On June 4, 2018, the Magistrate Judge issued a Report and Recommendation recommending that counsel be appointed to represent Petitioner at an evidentiary hearing on his claim that he was denied the effective assistance of counsel during plea negotiations and that Petitioner's remaining claim be dismissed. (ECF No. 89.) Respondent has filed an Objection to that recommendation. (ECF No. 90.) Pursuant to 28 U.S.C. § 636(b), this Court has conducted a de novo review. For the reasons that follow, Respondent's Objection (ECF No. 90) to the Magistrate Judge's recommendation that an evidentiary hearing be held on Petitioner's claim of the denial of the effective assistance of counsel during plea negotiations is SUSTAINED. The Report and Recommendation (ECF No. 89) is otherwise ADOPTED and AFFIRMED. Petitioner's Motion to Vacate, Set Aside or Correct Sentence Pursuant to 28 U.S.C. § 2255 (ECF No. 67) is DISMISSED.

The Court GRANTS the certificate of appealability on the issue of whether an evidentiary hearing should be held to resolve Petitioner's claim that he was denied the effective assistance of counsel during plea negotiations.

Petitioner challenges his conviction after a jury trial on conspiracy to possess with intent to distribute 500 grams or more of cocaine and possession with the intent to distribute 500 grams or more of cocaine. On August 14, 2015, the Court sentenced him to 60 months imprisonment.
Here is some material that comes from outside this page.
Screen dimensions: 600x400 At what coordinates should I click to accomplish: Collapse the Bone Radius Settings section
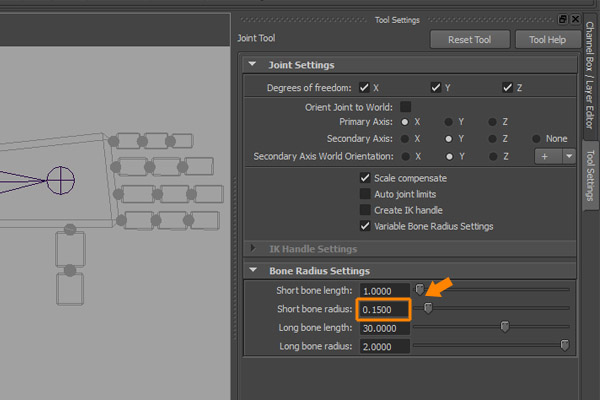[x=252, y=271]
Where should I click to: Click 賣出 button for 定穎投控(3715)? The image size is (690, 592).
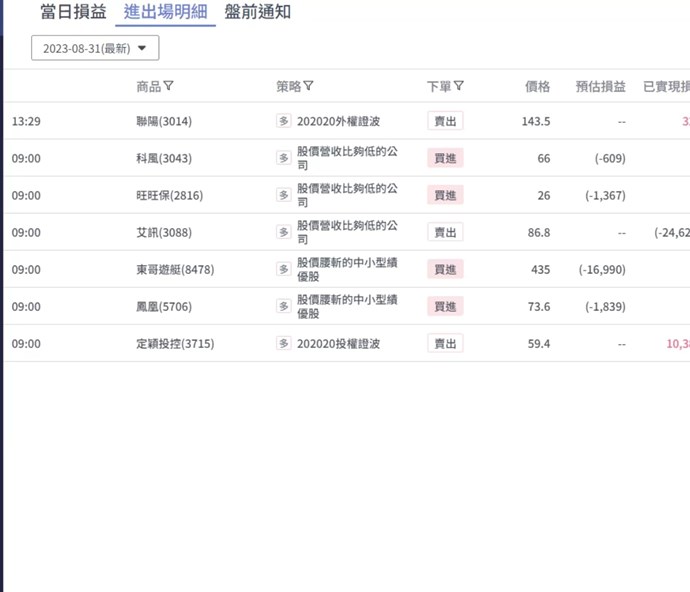click(445, 343)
The United States Court of Appeals for the Sixth Circuit affirmed the Judgment of this Court. (Order, ECF No. 65.) Petitioner now asserts that he wanted to plead guilty but did not, because his attorney erroneously advised him that the government would be unable to prove the case against him, and he should proceed to trial. In view of an apparent factual dispute between Petitioner's allegations and the Affidavit provided by Petitioner's former defense counsel, the Magistrate Judge recommended that an evidentiary hearing be held to resolve the issue. Respondent objects to that recommendation. It is the position of the Respondent that Petitioner's allegations are patently incredible in view of the record already before the Court.
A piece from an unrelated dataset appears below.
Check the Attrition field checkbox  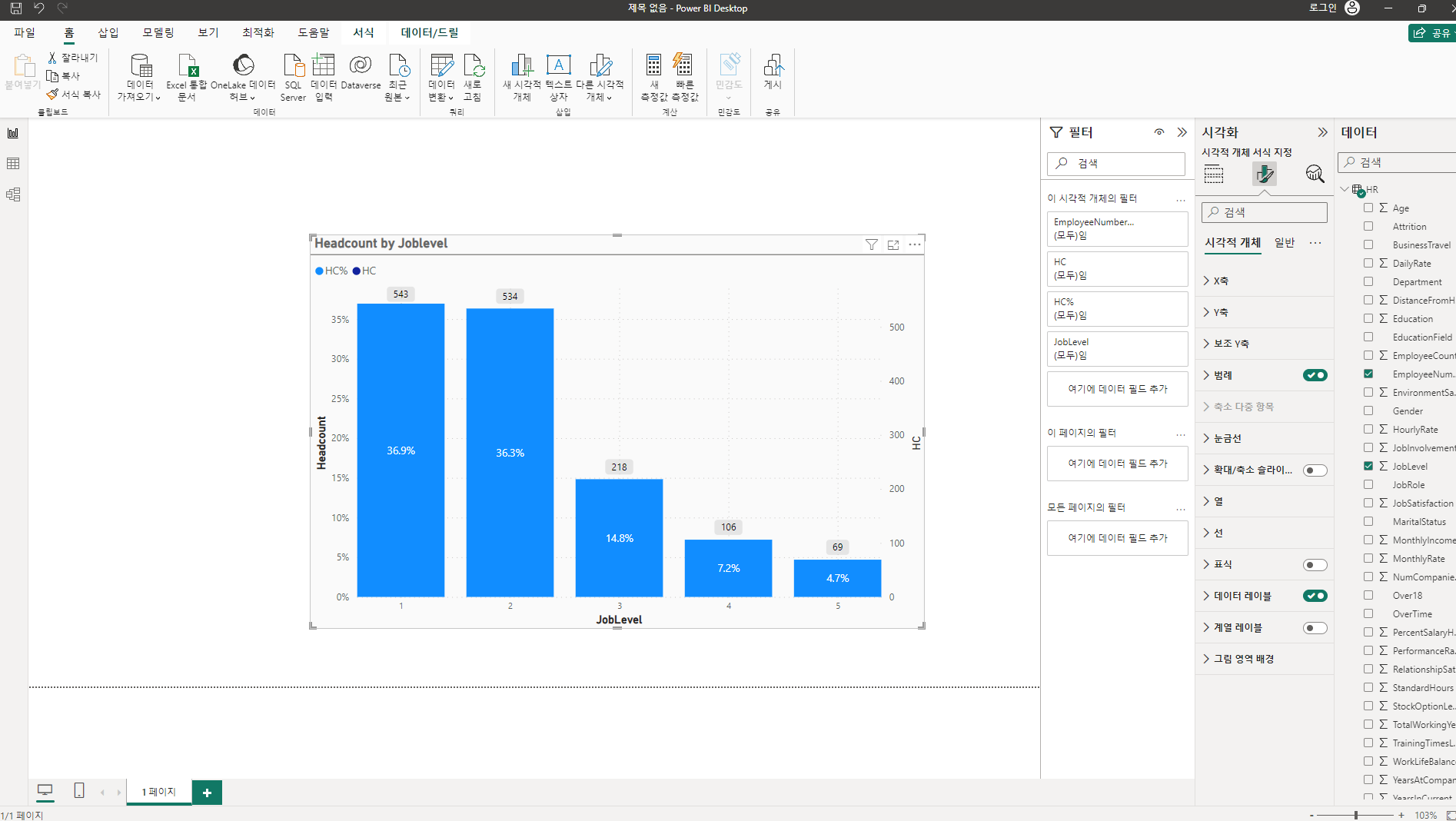tap(1368, 226)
The Affidavit of Petitioner's former defense counsel, Attorney Robert F. Krapenc, indicates that counsel fully discussed with Petitioner the evidence against him and counseled Petitioner on the potential sentence he faced, including application of the sentencing guidelines, acceptance of responsibility, and the "safety valve," which would have permitted imposition of a sentence below the statutory maximum term. Defense counsel further represents that he discussed with Petitioner the terms of the government's plea, but that Petitioner insisted that he was innocent, wanted to exercise his right to a jury trial, and did not want to enter a guilty plea. (Affidavit, ECF No. 88-4, PAGEID # 1307.)

Consistent with Defense counsel's affidavit, the transcript reflects that Petitioner chose to reject the plea offer. Prior to the start of trial, the prosecutor summarized the status of plea negotiations, indicating that Petitioner had been indicted on two counts of conspiracy to possess with intent to distribute more than 500 grams of cocaine and one count of possession with intent to distribute more than 500 grams of cocaine and that he faced a mandatory minimum term of five years in prison on each of those counts. The United States had extended a plea offer to Petitioner's prior attorney, and on March 17, 2015, had re-extended the same offer to Defense counsel Attorney Krapenc. The at-issue plea offer permitted Petitioner to plead guilty to the lesser-included offense of conspiracy to possess with intent to distribute cocaine, which carries no mandatory minimum penalty. The maximum penalty would have been up to twenty years in prison, plus three years to life supervised release, and a fine of up to $1 million. (PAGEID # 434.) The prosecutor clarified:

Again . . . that plea offer took the mandatory minimum penalty off the table. If the defendant would have accepted the plea, he would have been eligible for the safety valve, and the plea offer also left open the possibility of the defendant cooperating and receiving an additional reduction to his sentence. It's the government's understanding that that plea offer was rejected, and it has been withdrawn.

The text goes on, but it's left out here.